If ever there was a time to emphasize how little we know about our future, it is now. We have just 1 day remaining in 2013. There are 364 days of 2013 at our backs. And as I look back, something I try to refrain from doing too often, I see a mass of incredibly momentous occasions, noteworthy accomplishments, wonderful relationships, and an exorbitant amount of smiles. As the hands of time continue to spin round the clock in these final hours of 2013, I can say with resounding affirmation that I had a grand year.
When the sun rose on January 1st, I was in a much different place: dank and squalid. I was miserable. Without, I had an exceedingly difficult 2012 and I was tentative about what a new year would bring. I hadn't been in a place that dark in my life. Waking up to a new year offered a fresh chance for something new, a year in which I finally let go of so much that had held me back in the past. I vividly remember sitting on my couch watching movies on New Years Day, ordering Pizza Hut and making the choice to have a better year ahead. For too long, I had allowed the world to come at me with so much, and I had responded with so little. I had let the world get me down. I had let the world beat me. Because I chose to do nothing. But January 1, 2013 was a fresh and nubile, pliable to my desires. So I consciously chose to see the best in every moment, every person, and every day of the year. I was not going to let outside influences affect my happiness. It was decided: I choose to be happy.
The first few days it took constant reminding. I would pause and tell myself, "Does this really matter?" or "Is it worth ruining my day?" or even "Why should _______ get to control my emotions". And each time the answer came from within. Each time I rose above. Each time I chose to keep smiling. Life will always never be what we expect. It will never make us consistently happy, but we can choose that for ourselves.
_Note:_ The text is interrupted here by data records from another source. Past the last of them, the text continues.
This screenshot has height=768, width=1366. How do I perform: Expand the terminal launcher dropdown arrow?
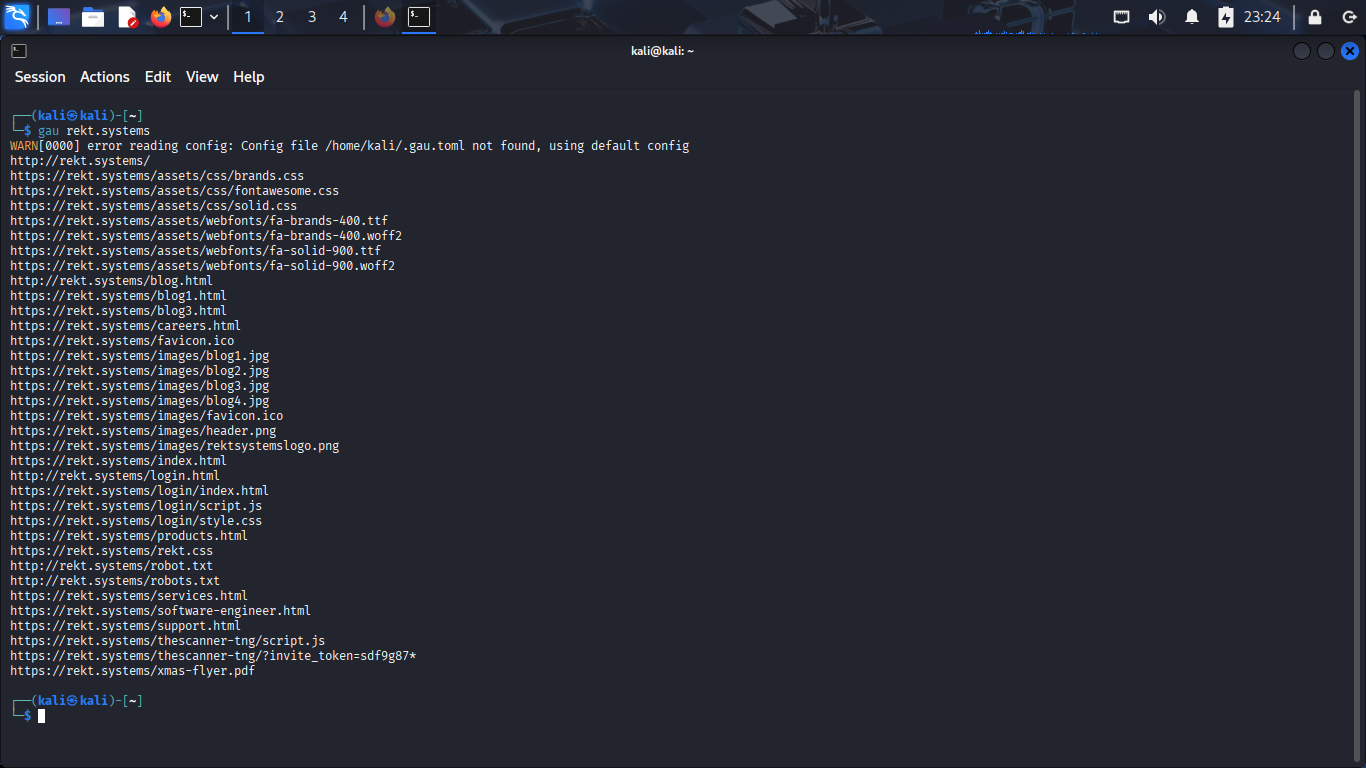(x=214, y=17)
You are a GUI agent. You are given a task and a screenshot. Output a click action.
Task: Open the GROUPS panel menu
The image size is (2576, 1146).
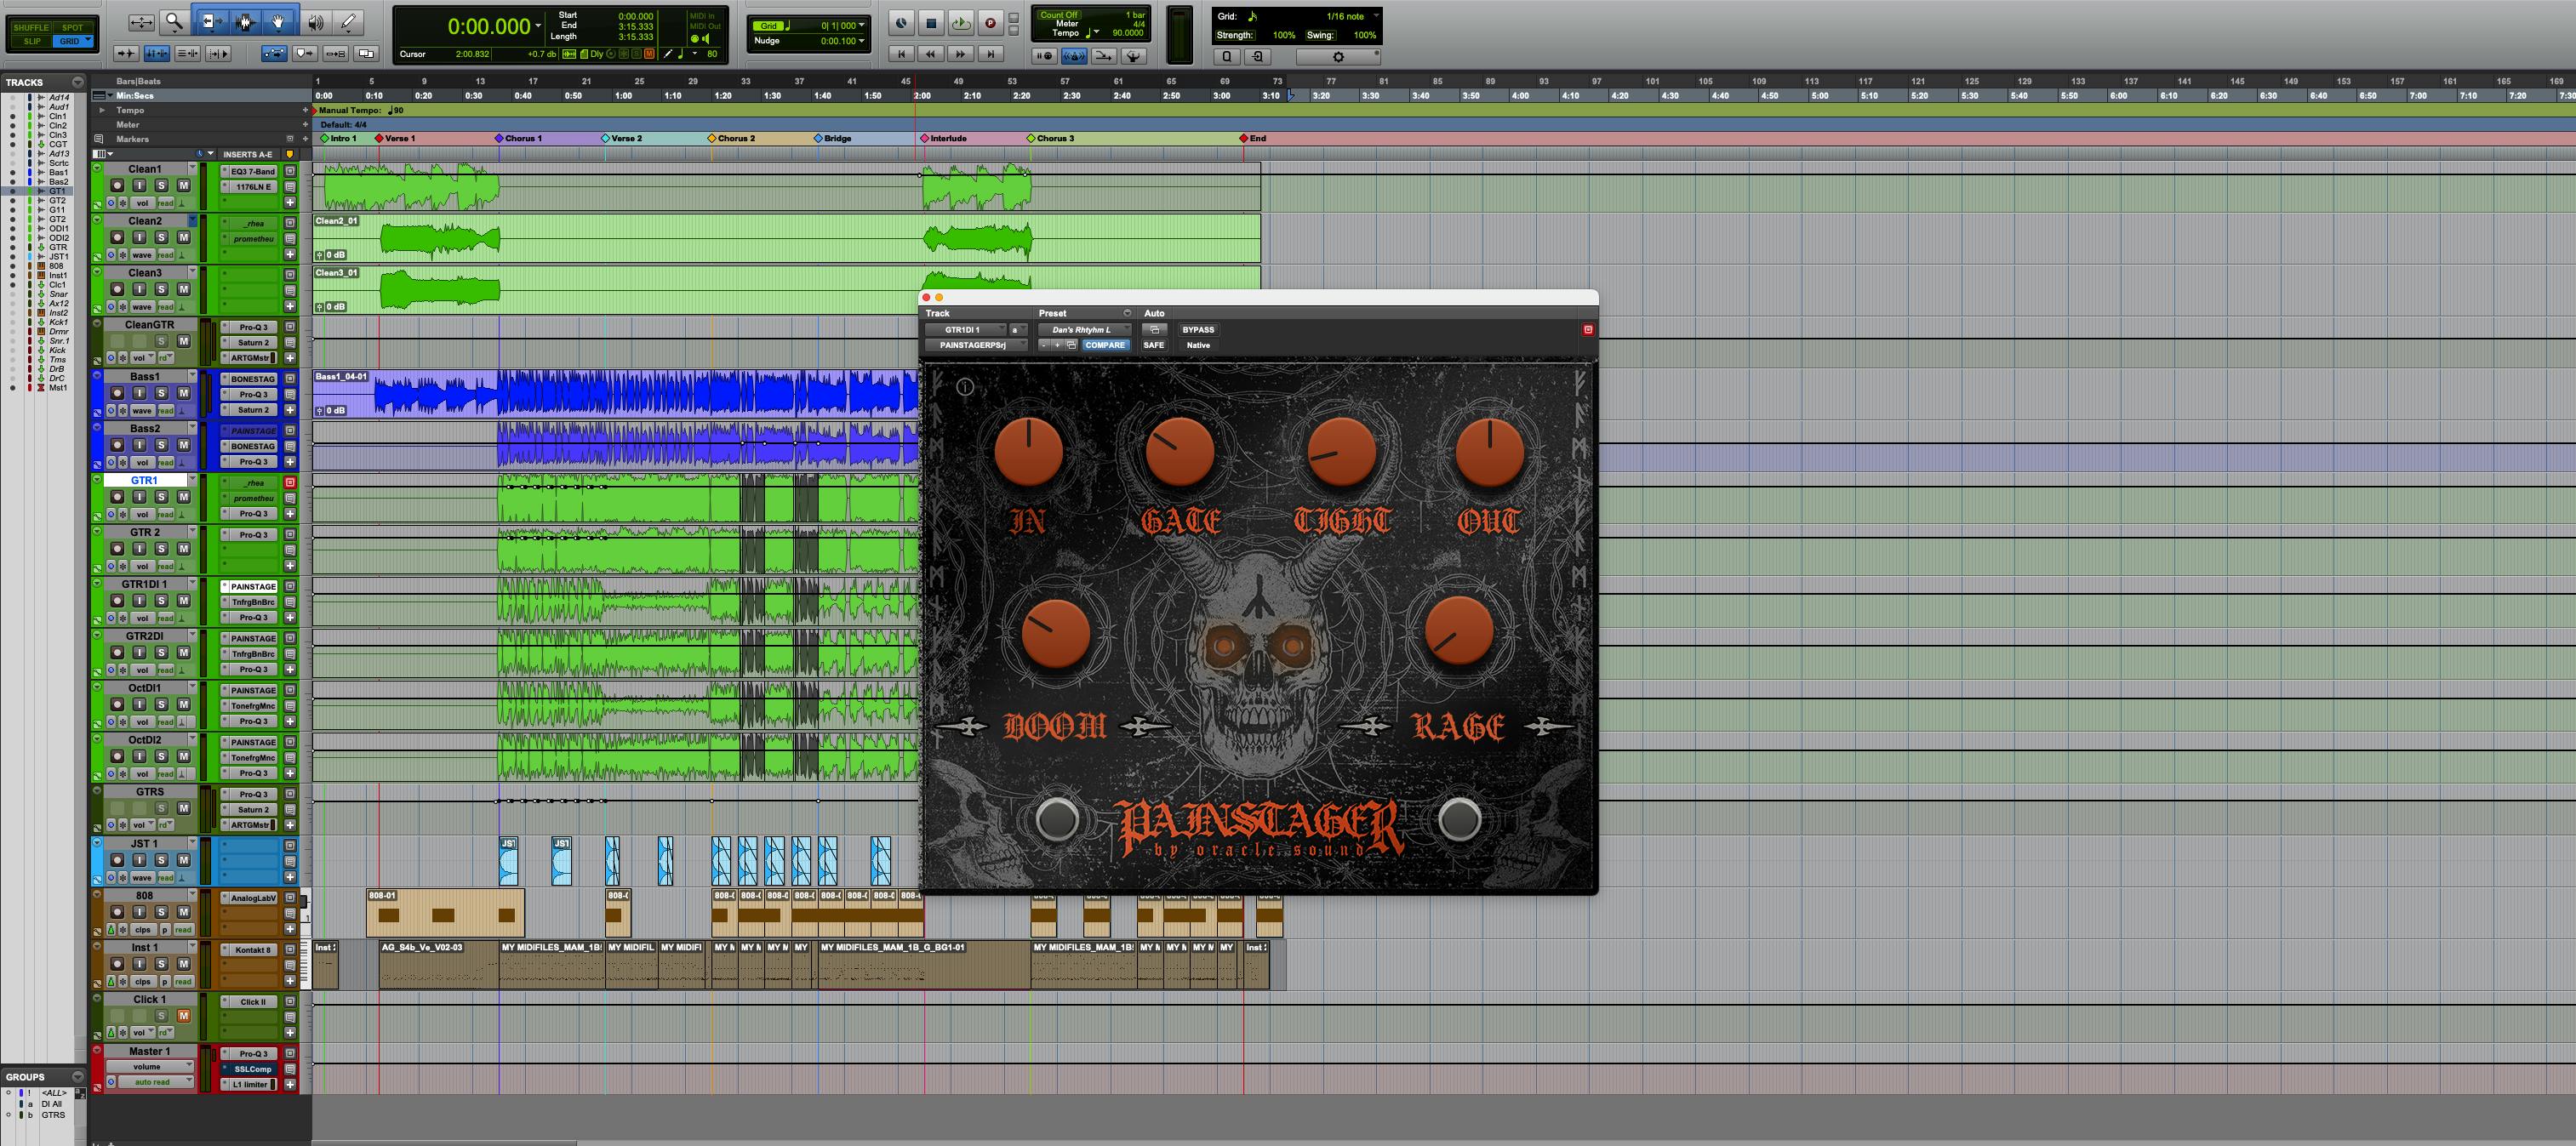click(77, 1077)

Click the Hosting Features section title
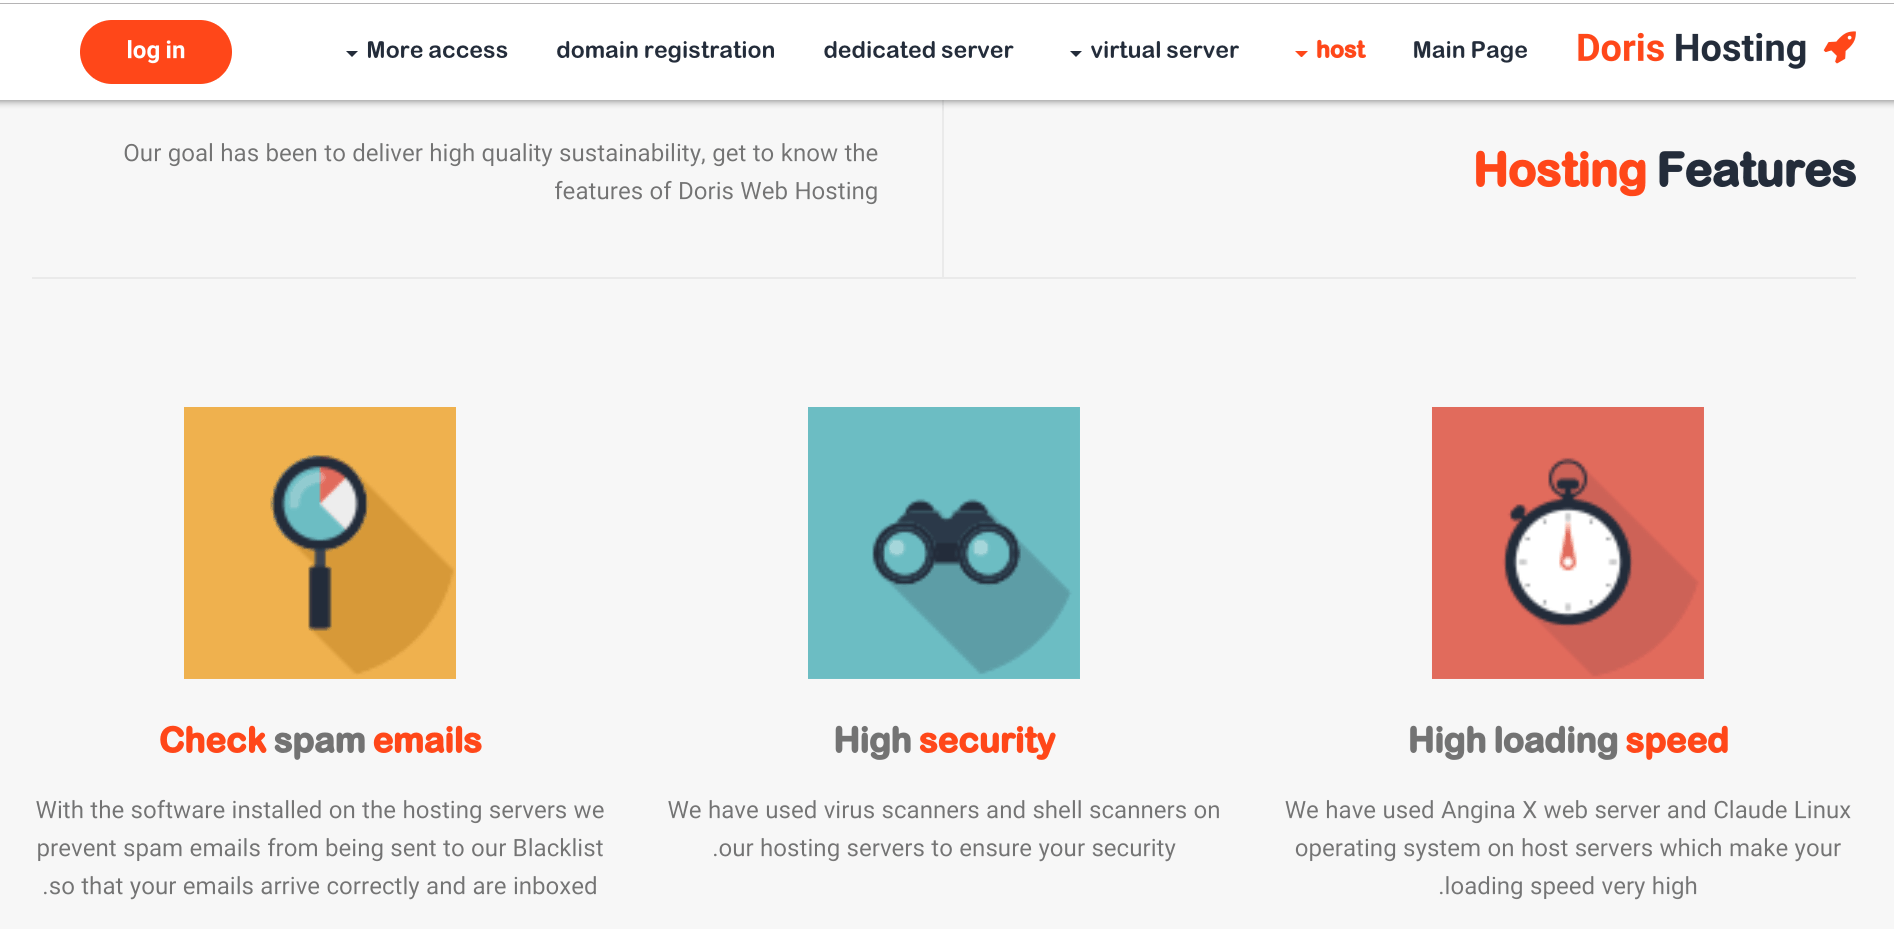click(x=1665, y=170)

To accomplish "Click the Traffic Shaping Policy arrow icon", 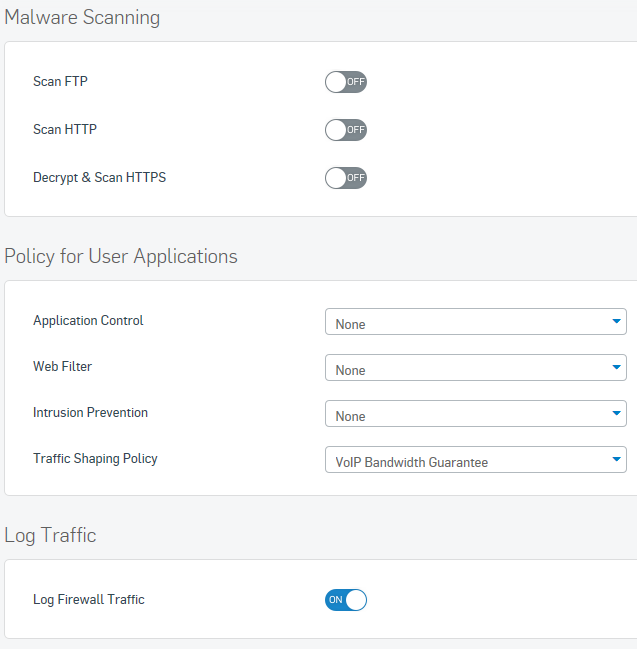I will (616, 459).
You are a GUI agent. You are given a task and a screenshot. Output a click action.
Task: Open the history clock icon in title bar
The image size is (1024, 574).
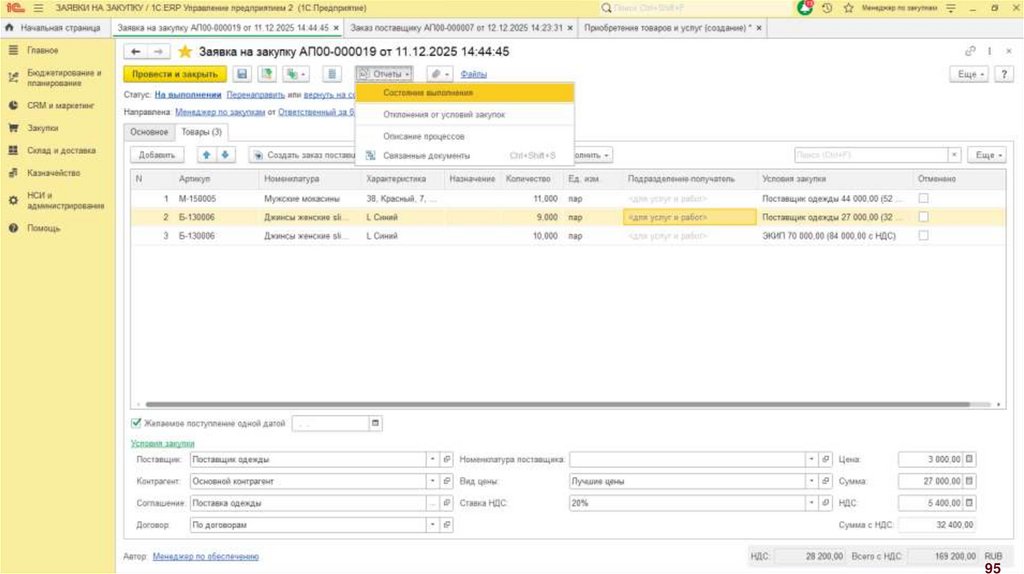827,8
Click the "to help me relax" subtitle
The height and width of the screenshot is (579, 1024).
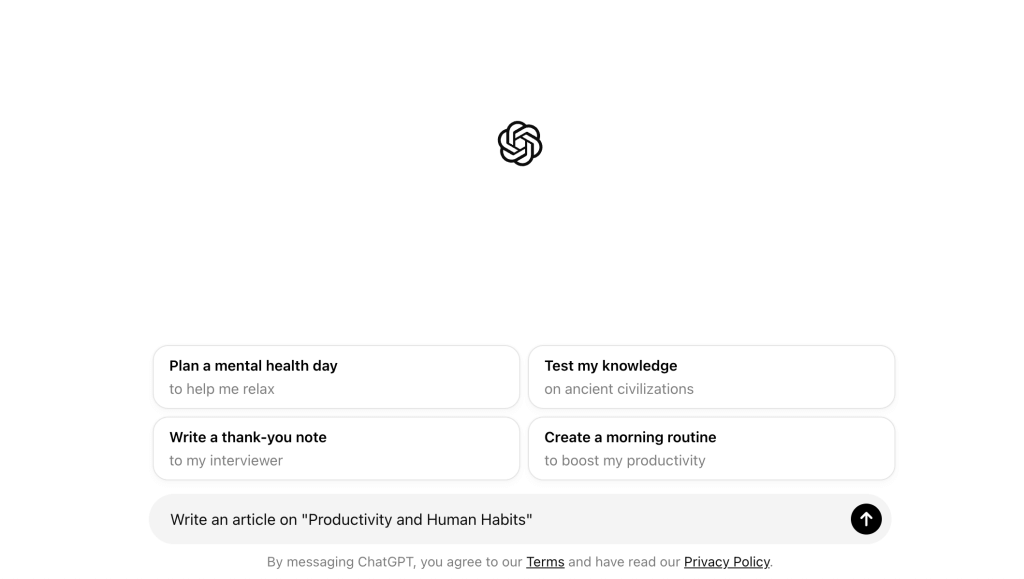pos(222,389)
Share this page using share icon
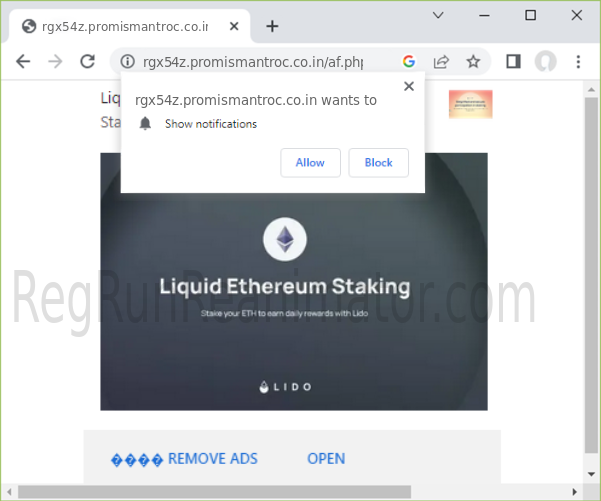601x501 pixels. (441, 61)
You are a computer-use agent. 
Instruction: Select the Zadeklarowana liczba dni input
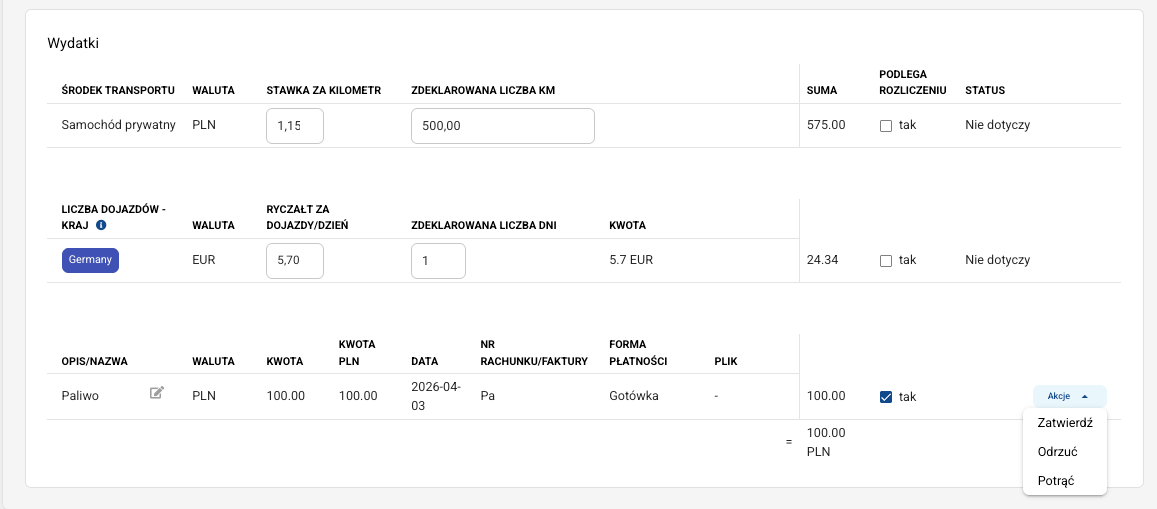tap(438, 261)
Time marched onward. The days got easier and easier in which to see the good. They piled up in fact. Now I sit here thinking back on the days since that important decision and I count 364 good days this year. That's right. 364. The immense feeling of accomplishment and well-being I find in that statement astounds me. I will be OK in this life. I can handle what this world has to throw at me. I will overcome. I will face any challenge with a gusto all my own. Then, when the day fades, and I crawl into bed, I will smile and know that it has been yet another good day.
But that wasn't all that happened this year...
Just 5 fateful days into the year, I first met someone who has proved to forever change me life. Andy Fisher danced up on me at a late holiday party and so it began. Looking back, it seemed to snowball rather rapidly, but we both approached our time together with hesitation due to prior heartbreaks. But the feeling was nearly instantaneous. After that first lunch date, I could barely wait to see him again. In 7 days, we saw each other 5 times. Emotionally we were both guarded but we both felt it. A few weeks later we became official, exclusive. A month beyond that, I couldn't contain my excitement any longer and I proposed. We've experienced many great things in our year together. We visited amazing destinations and even more amazing people. I couldn't imagine a life without him. And I can't wait to see the New Year has in store for us. In mere days, we'll be married and in a few weeks we'll be off to Panama on our honeymoon. Much more greatness awaits.
Psychological, spiritual, and relational change...career change continued as well. This year offered challenges and successes in my career. I moved to a much higher volume store: from Towson Town Center to The Mall in Columbia, as a Visual Manager with American Eagle Outfitters. During my time in Columbia I met some amazing people that I am happy to have as personal friends. Additionally, I learned much about myself and my abilities as a leader. Only a few weeks after transferring, my Store Manager went out on leave. Over the next 4 weeks, I successfully ran the store. I picked up lots of knowledge during that time. That period proved invaluable as I was able to step up to take the reigns of my own store at Marley Station beginning in September. For those of you that have known me for a long time, you know that I've put in countless hours and pushed myself on innumerable occasions to reach this point. My status announcing my promotion was my most liked status of the entire year. That support and love was much appreciated throughout my entire career. There have been a great number of individuals who have molded me to the leader I am today. I am eternally grateful for having worked alongside each and every one of you. Sincere thanks to some of my biggest influencers: Pattie Miller, Cindy Tinley, Cindy Martin, Vivian Illiano, and Sandy McCluskey. You ladies helped get me here. Thank you!
I know many of you have glazed over by this point...So I will begin to tie this up with a neat literary bow. This was a year of change. A year of triumph and success, because I worked hard. A year of love, because I am lucky that an otter swam my way. A year of happiness, because I made a choice.
2014 lies ahead. I'll embrace it, one Good Day at a time.